* Selected extract
┄┄┄┄┄┄┄┄┄┄┄┄┄┄┄┄┄┄┄┄

Monday, February 26, 2007
From Me and Ted against the world… Reese
National Century Financial Enterprises: Hangovers
We’ve been writing about the effects of the NCFE bankruptcy for three years. It’s still causing problems. One of its associated companies managed a hospital Anacosta in southeast Washington. Its first bankruptcy, according to the Washington Post, resulted in the death of seven people. Now its in financial trouble again, and a Post business columnist, Steven Pearlstein, comments on the situation and offers his solution.
One hospital “was bought out of bankruptcy a few years back by a sleazy Arizona outfit that had bled it so dry that…district health officials threatened to shut it down.” It reopened, again under the management of the “sleazy Arizona outfit.” Under pressure from the city, it’s up for sale again. There’s only one bidder and Pearlstein question his record and his credentials.
The second hospital, he writes, “has had continuing problems with service quality and can’t generate the patient volume to support residency programs.” The third “may only now be returning to profitability after painful staff cuts.” The last “is bleeding cash requiring an emergency $14 million taxpayer bail out just to keep its doors open until June.”

┄┄┄┄┄┄┄┄┄┄┄┄┄┄┄┄┄┄┄┄

* Given data

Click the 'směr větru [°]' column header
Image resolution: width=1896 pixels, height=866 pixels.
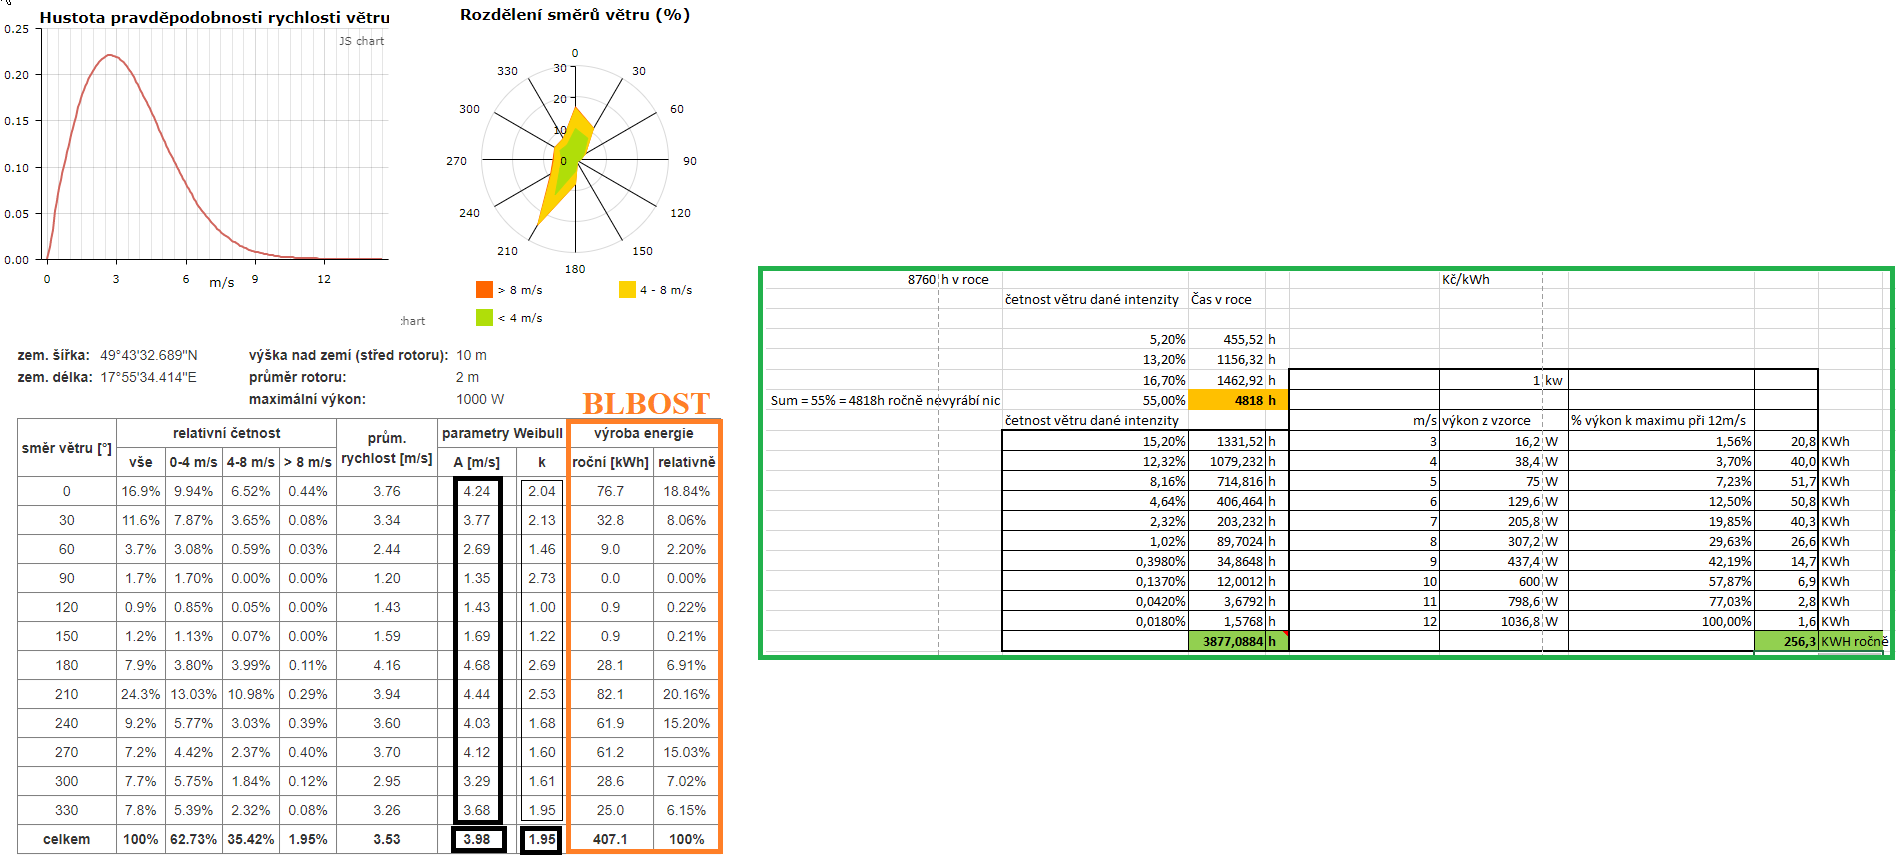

┄┄┄┄┄┄┄┄┄┄┄┄┄┄┄┄┄┄┄┄

* Actions to take
[1] Please condense the paragraph of the NCFE post that begins "The second hospital, he writes" into a short bulleted list that keeps its main facts.
[2] Write out the part of the NCFE post that starts with "Monday, February 26, 2007" and goes on through "offers his solution.", word for word.

* Per-task answers
[1]
- Second hospital: ongoing problems with service quality, and too few patients to support residency programs.
- Third hospital: may only now be returning to profitability after painful staff cuts.
- Last hospital: losing cash, and needed an emergency $14 million taxpayer bailout to stay open until June.

[2]
Monday, February 26, 2007
From Me and Ted against the world… Reese
National Century Financial Enterprises: Hangovers
We’ve been writing about the effects of the NCFE bankruptcy for three years. It’s still causing problems. One of its associated companies managed a hospital Anacosta in southeast Washington. Its first bankruptcy, according to the Washington Post, resulted in the death of seven people. Now its in financial trouble again, and a Post business columnist, Steven Pearlstein, comments on the situation and offers his solution.